This conversation is part of SurfingNASH's 2021 NAFLD Year-In-Review. Co-host Dr. Stephen Harrison joins Louise Campbell and Roger Green to review five key NASH themes that emerged in 2021, while simultaneously discussing the year for Surfing the NASH Tsunami.

It seems fitting that the first SurfingNASH event of 2022 should include Stephen, Louise and Roger. In this thoughtful, fast-moving conversation, Stephen identifies what he considers five key areas where the Fatty Liver community has progressed in the past year:

1. Call to Action

2021 saw two separate, vitally important calls to action to share the scope of the upcoming NASH pandemic with the medical community at large and begin to create forums and processes to develop an agenda and care practices that would reach far beyond hepatolotgy all the way to primary care and other specialties that have historically had little to do with the liver. Jeff Lazarus work with colleagues at Wilton Park and in over 100 countries to evaluate the current status of NASH diagnosis, treatment and screening around the world and to being developing a public health agenda. At around the same time, a multidisciplinary panel of US opinion leaders organized by AGA published a general call to action and a specific Clinical Care Pathway, starting at diagnosis, that included multiple specialties and, for the first time, set out to define a way specialties can work together in identifying patients at risk, screening them for disease, and then treating as appropriate.

2. Natural History

2021 saw the publication of two major papers on the natural history and progression of the disease. One paper produced by Stephen, Naim Alkhouri and a range of associates, evaluated a large group of seemingly healthy middle-aged men who receive treatment at the San Antonio Military Medical Center and mirrored a smaller study 10 years earlier. The two studies were fairly consistent in determining that slightly over one adult in three has demonstrable NAFLD and one in seven or eight has documentable NASH. The difference in the populations was that while approximately 2% of the 2011 sample exhibited F2 or F3 NASH, that number almost tripled ten years later.
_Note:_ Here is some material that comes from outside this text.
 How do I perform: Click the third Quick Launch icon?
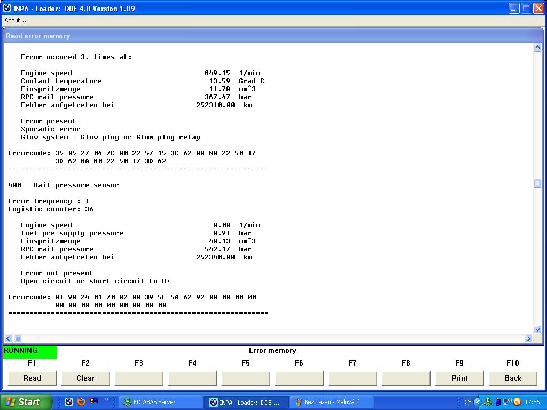93,401
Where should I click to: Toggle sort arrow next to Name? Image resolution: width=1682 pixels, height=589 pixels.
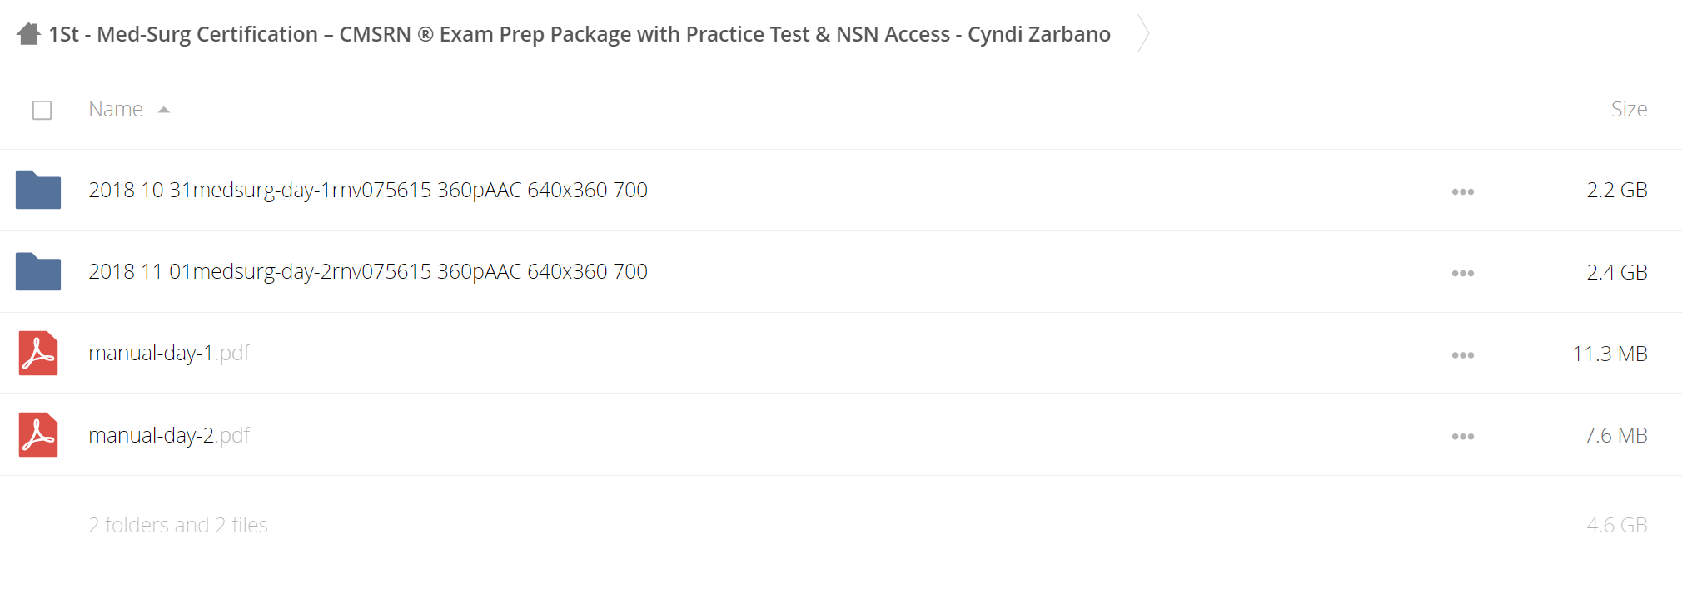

These papers and Dr. Arun Sanyal’s work published later in the year in the New England Journal of Medicine indicated that we can project a steadily increasing trend line for cirrhosis cases, with growth in most major markets at 10-12% per year.

3. Drug Development

News here was mixed, although Stephen points out that we have learned from each failed trial. SurfingNASH discusses this topic frequently, so suffice it to say that as the year ends, three medications recruiting or conducting Phase III trials and several other exciting, innovative agents have already demonstrated some positive Phase II results.

4. Weight Loss Surgery

Stephen feels that the SPLENDOR study, which we discussed recently on the podcast (S2 E60), merits notice because of what it suggests about the ability of dramatic weight loss to halt or reverse cirrhosis. There are drugs in development right now that appear capable of producing the same levels of weight loss shown with bariatric surgery, which provides hope that we can eventually stabilize and perhaps regress fibrosis levels in cirrhotic patients.

5. Non-invasive testing

Several different modes of non-invasive testing have made progress during the year, ranging from liquid tests that received FDA approval and/or enhanced their commercialization capabilities to published research suggesting that MR Elastography (MRE) has compiled much of the data necessary to prove outcomes with greater clarity and confidence than biopsy. Stephen shared his belief that 2022 will be the year when academics, drug developers and regulators begin to align around a strategy to move beyond biopsy with deliberate speed.

None of these items are new, but the way Stephen organizes them is clearly worth a long listen.